Anyway, the OOM configuration described in the official documentation prevents from killing the postmaster.

I’m still wondering about the other configuration parameters, if they are reasonable or can be tweaked to get more performance.

Thank you for your support
 Pietro

PS I made a typo in the configuration. max_connections is 20, not 30.


Il giorno 14 nov 2016, alle ore 18:36, domenico febbo <mimmopasticcio@xxxxxxxxx> ha scritto:

dear Pietro,
are you sure about

effective_io_concurrency = 30

could you please explain the type of disk storage?

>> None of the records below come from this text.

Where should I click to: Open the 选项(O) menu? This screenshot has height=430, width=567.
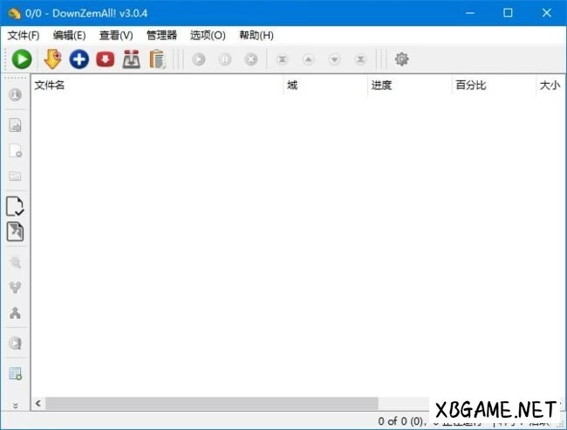click(208, 35)
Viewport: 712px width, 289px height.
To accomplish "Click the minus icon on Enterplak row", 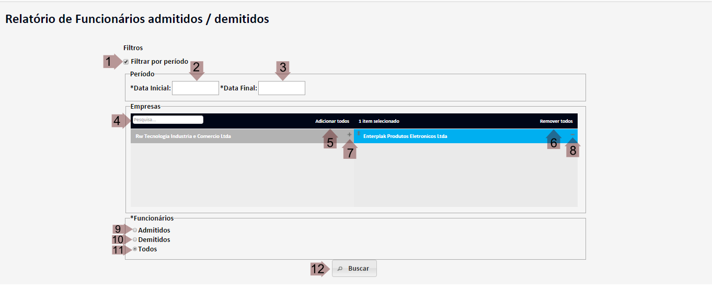I will (x=572, y=135).
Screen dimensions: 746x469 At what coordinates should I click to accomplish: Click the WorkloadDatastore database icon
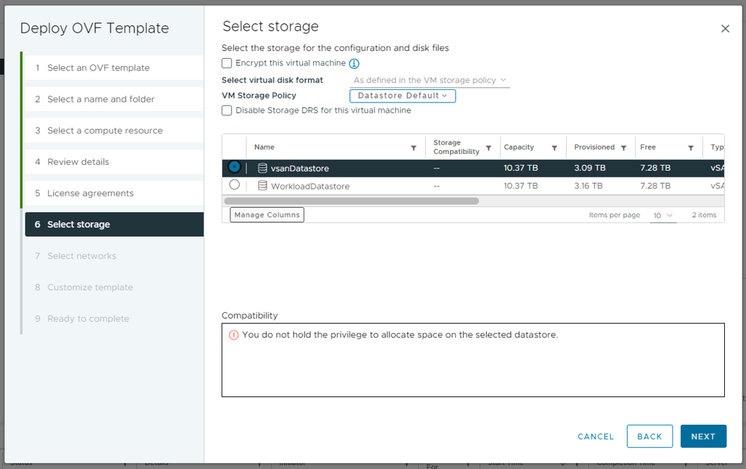coord(263,187)
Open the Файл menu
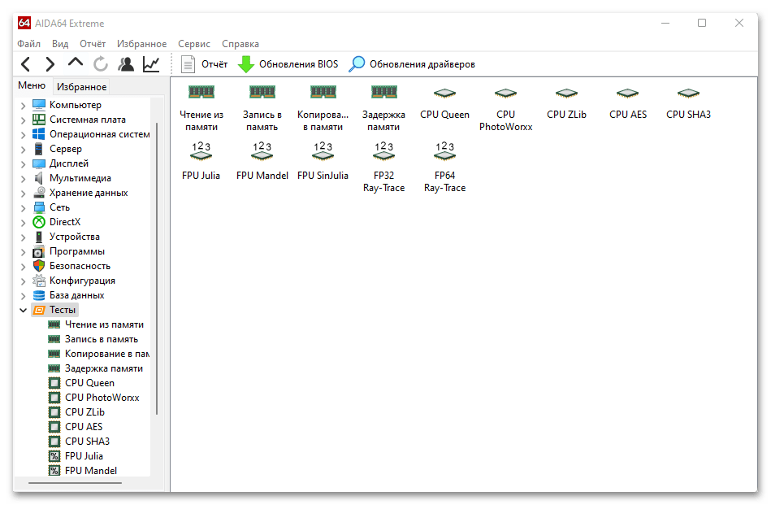Viewport: 771px width, 505px height. (28, 44)
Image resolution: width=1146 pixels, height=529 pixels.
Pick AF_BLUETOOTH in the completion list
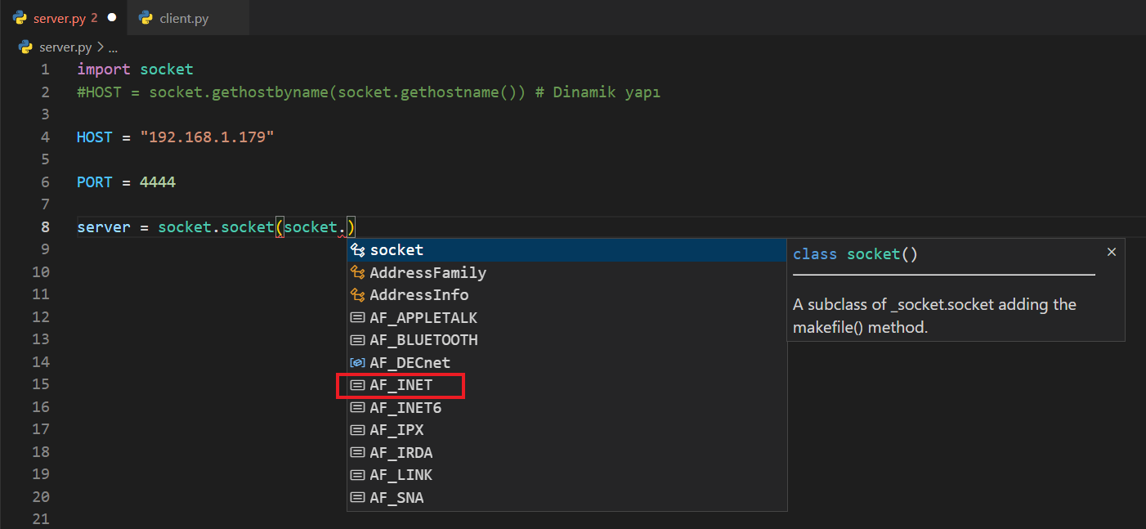coord(423,340)
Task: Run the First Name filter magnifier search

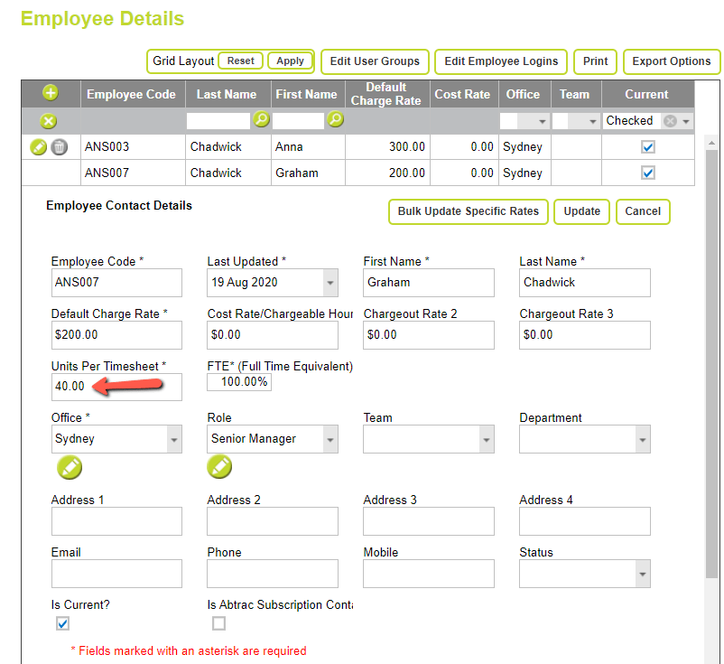Action: (x=334, y=120)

Il 14/Nov/2016 12:46, "Pietro Pugni" <pietro.pugni@xxxxxxxxx> ha scritto:
Dear list,
I’m looking for some guidelines on how to optimize the configuration of a production database dedicated to a DWH application.
I run the application on different machines and have solved several issues since now but am struggling on a production environment running Red Hat 6.7 and PostgreSQL 9.5.3.
My application does a lot of reads and many writes (plain “SELECT … INTO” and “INSERT”, no “UPDATE”), but on a order of magnitude lower than the reads.
The work flow consists of two big blocks: an ETL phase and the workloads on the data imported during the ETL phase.

The biggest schema has about 1.2 billions of rows distributed over a ten of tables; many of those tables are partitioned and have indexes. At the moment the database stores two schemas but I plan to add other three schemas of similar size.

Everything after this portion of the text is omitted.